私自身は元々、恥ずかしがり屋で落ち着きがなく、人前に出て話すような性格ではありませんでした。何をするにも緊張し必ずお腹を壊しました。今回ドイツに行った時、会う人会う人に、「お腹は大丈夫?あなたはよくトイレを探してたよね」と言われたくらいです。でも神様の仕事をするように召されてから、緊張してもそれは聖なる緊張感に変わりました。またお腹が痛くてもコントロールできるようになっていったのです。

③新しい喜びといのち

新しいことの三つ目は、③新しい喜びといのちに満たされたことです。ダビデは「あなたは、いのちの道をわたしに示し、み前にあって、わたしを喜びで満たして下さるであろう」(2:28)と告白しました。ペテロが説教をして神様からの言葉を語った時、人々は心を刺され、「兄弟たちよ、わたしたちは、どうしたらよいのでしょうか」(2:37)と質問しました。
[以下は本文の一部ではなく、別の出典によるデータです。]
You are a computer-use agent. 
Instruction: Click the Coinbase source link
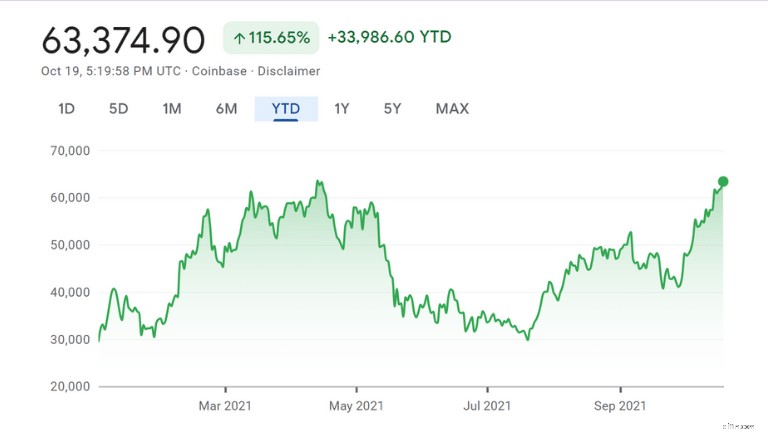click(x=219, y=71)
するとペテロは「悔い改めなさい。そして、あなたがたひとりびとりが罪のゆるしを得るために、イエス・キリストの名によって、バプテスマを受けなさい。そうすれば、あなたがたは聖霊の賜物を受けるであろう」(2:38)と勧めました。新しいいのちと喜びが内側に満ちるために、過去の罪との決別・清算が必要です。古いものが取り去られ、新しいものでいっぱいにするために心の掃除が必須になります。ペテロの説教を聞いて悔い改め、洗礼を受けた人たちは新しい喜びといのちに満たされました。

④ 新しい交わり――教会

新しいことの四つ目は、 ④新しく教会が始まったということです。「信者たちはみな一緒にいて、いっさいの物を共有にし、資産や持ち物を売っては、必要に応じてみんなの者に分け与えた。そして日々心を一つにして、絶えず宮もうでをなし、家ではパンをさき、よろこびと、まごころとをもって、食事を共にし、神をさんびし、すべての人に好意を持たれていた。そして主は、救われる者を日々仲間に加えて下さったのである。」(2:44-47)
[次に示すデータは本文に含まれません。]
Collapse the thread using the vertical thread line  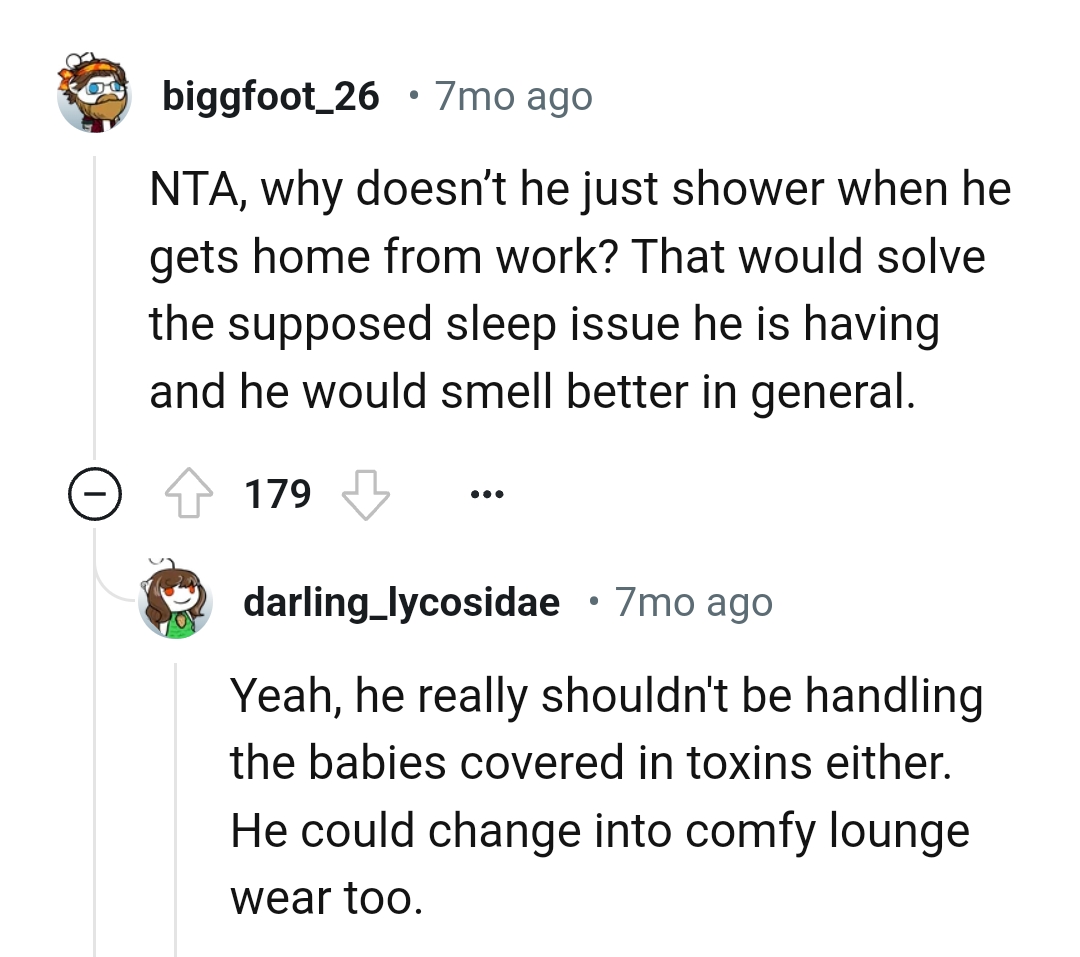coord(93,300)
教会とは建物もそうですが、教会を構成する人が大切です。ペテロの説教を聞いた人たちは「神はありののままの私に向き合ってくださる私の神なんだ」と心動かされて、弟子たちの仲間になりました。そのように新しい生き方を一緒に始めていく群れ・共同体が形成されました。それが「教会の誕生」です。言葉や習慣、文化や民族、生活の違いは問題でなく、イエス・キリストの十字架と復活が私の生き方にかかわることだと信じる人々の群れが「教会」です。
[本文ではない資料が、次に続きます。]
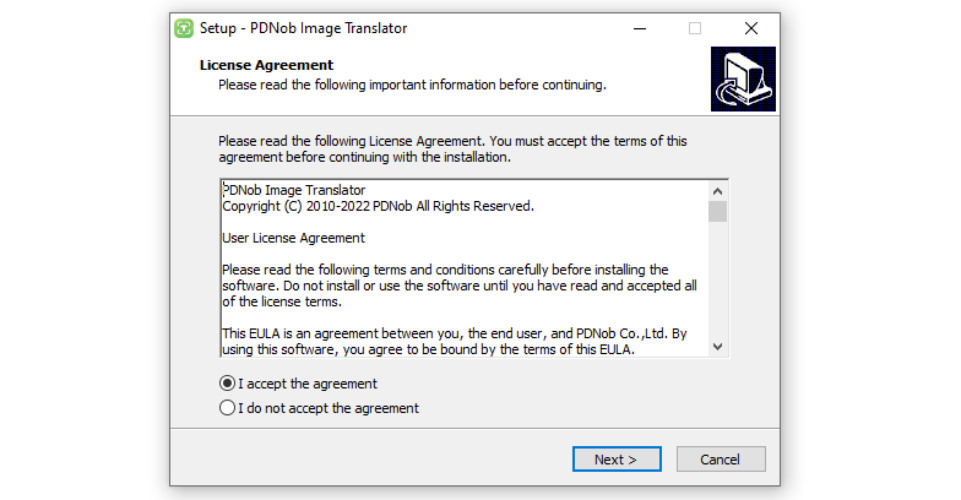This screenshot has height=500, width=961.
Task: Click the PDNob app icon in title bar
Action: click(x=183, y=28)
ですから、ペンテコステのことを「教会の誕生日」とも呼びます。イエス様は昇天されましたが、イエス様の働きは、聖霊に満たされた弟子たちによって継続されていき、遠く離れた日本にも福音が届きました。何と感謝なことでしょうか。「聖霊のダイナミックな力」こそあらゆる問題解決の突破口です。「ただ、聖霊があなたがたにくだる時、あなたがたは力を受けて、エルサレム、ユダヤとサマリヤの全土、さらに地のはてまで、わたしの証人となるであろう」(使徒1:8)

私たちも聖霊という「天よりの贈り物」をしっかりと受け取り、聖霊に満たされて、日々新しくされ、主のわざを期待して共に前進して参りましょう。